_YOUR INSTRUCTIONS:_
Repeat word for word the lines of the material between the one holding "You are a GUI" and the one holding "The image size is (1270, 952).", both included, and nothing else.

_EXTRACTED RECORDS:_
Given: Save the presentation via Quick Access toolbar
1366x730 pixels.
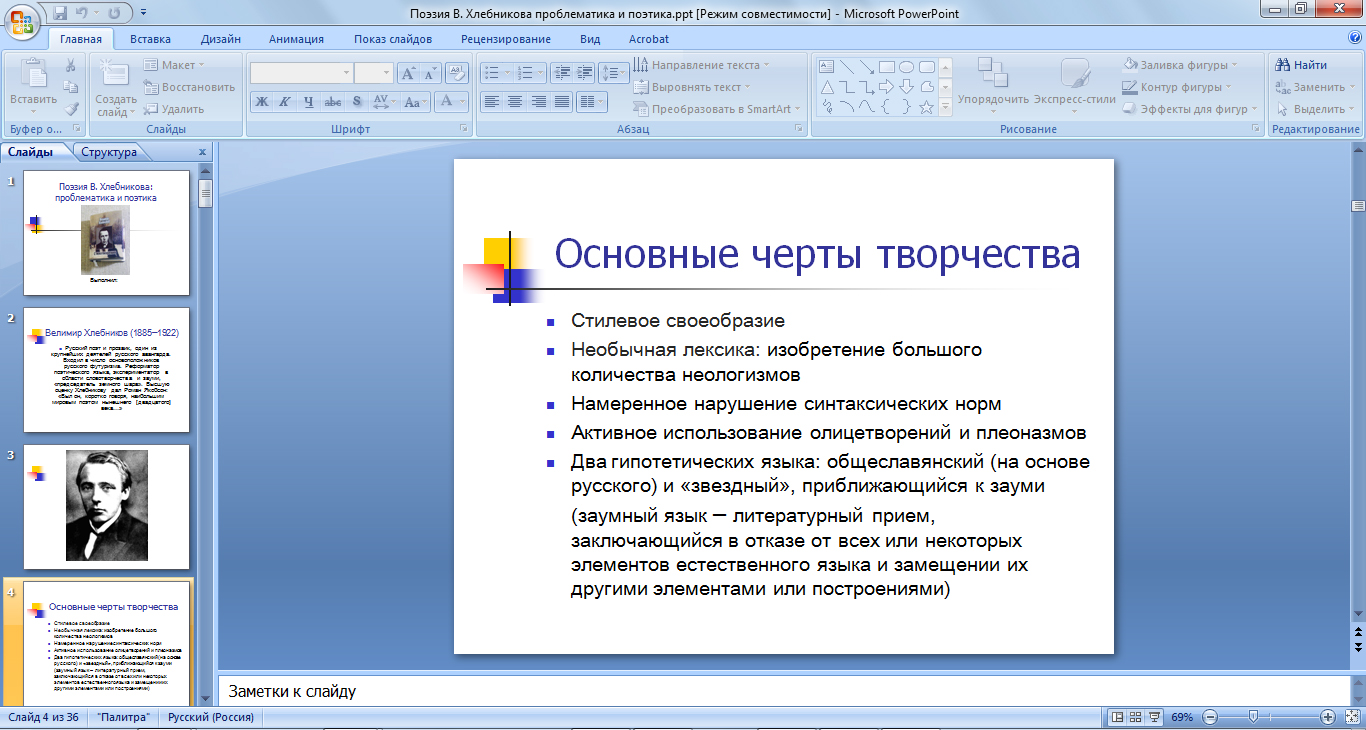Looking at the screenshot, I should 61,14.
---
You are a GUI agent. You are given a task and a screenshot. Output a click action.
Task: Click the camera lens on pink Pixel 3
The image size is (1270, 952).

_RESULT OF THIS TASK:_
You are a GUI agent. You are given a task and a screenshot. Output a click action.
Task: Click the camera lens on pink Pixel 3
The image size is (1270, 952).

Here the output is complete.